Eliza appears “exquisitely dressed” and “produces an impression of such remarkable distinction and beauty” (Act III, Page 74). Her appearance contrasts sharply with her first appearance in Act I and her arrival at Higgins’s laboratory in Act II. Eliza’s dress supports her phonetic transformation, but these clothes are only a costume, as she still breaks small-talk conventions in her visit. Mrs. Higgins ascribes her superficial change to her son’s lessons and “her dressmaker’s” art (Act III, Page 81). Eliza’s transformation is incomplete because Higgins treats her only as a doll-like object, not as a full human being.
At the ball, HIggins meets a former student, Nepommuck, who works as a translator and now speaks “32 languages” (Act III, Page 87). His success illustrates that Higgins is extremely capable. Yet Nepommuck’s failure to expose Eliza also reveals Higgins’s failure: Because he focused only on phonetics with Nepommuck, Nepommuck was unable to recognize Eliza’s performative use of language. When the host and hostess use the imperfect “How d’ye do” (Act III, Page 89), Eliza uses language “[t]oo perfectly” (Act III, Page 90). Because she so successfully performs genteel manners, Nepommuck identifies her as Hungarian because “[o]nly foreigners who have been taught to speak it speak it well” (Act III, Page 90). Shaw shows how the genteel use language to exclude the lower class but do not fully adhere to their own standards.

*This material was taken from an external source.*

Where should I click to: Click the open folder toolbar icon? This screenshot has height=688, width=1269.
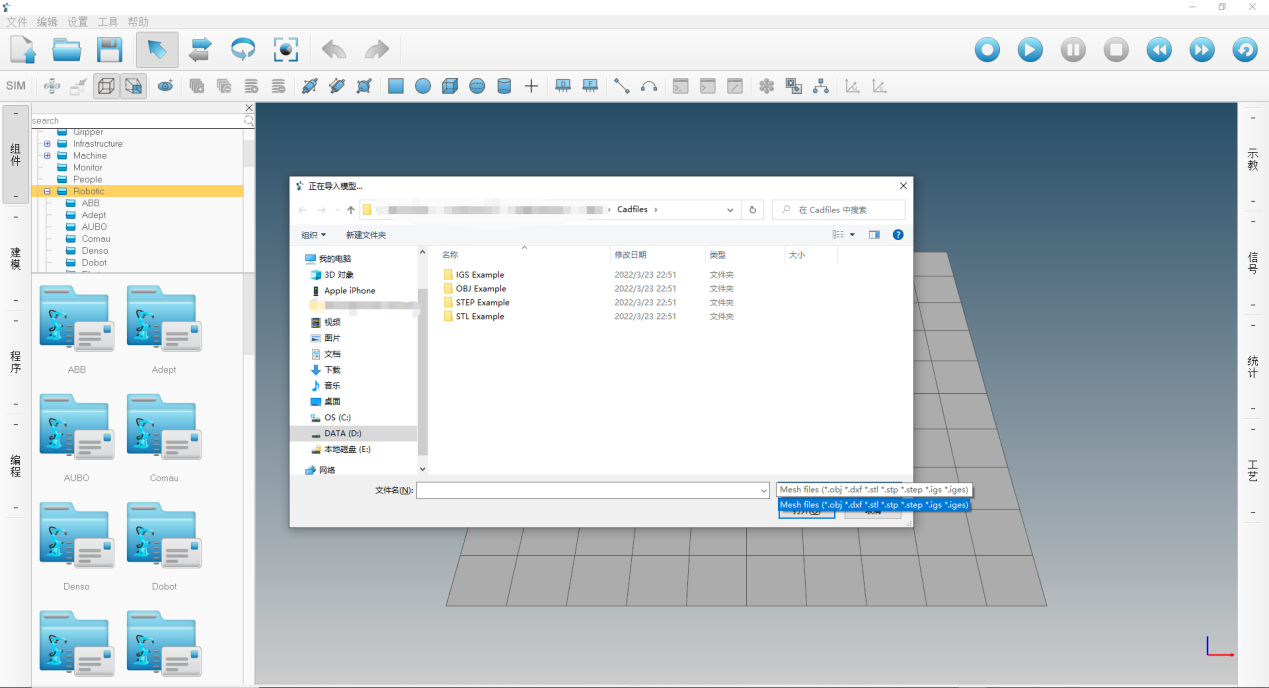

The act is bookended by Eliza’s two tests. In her first test, her improved speech is not enough to pass her off as a duchess. While he shows this failure, Shaw does not show the play’s climax on stage. By focusing on Higgins and Pickering, Shaw replicates their overlooking of Eliza’s role in the bet. He resolves the conflict of the bet to shift focus to the true conflict. In not showing what is the expected climactic moment of triumph, Shaw removes the glory and romance from the story. Eliza no longer has one Cinderella moment. This shift suggests that her actual transformation happens outside this scene and not in this theatrical moment with a costume and audience.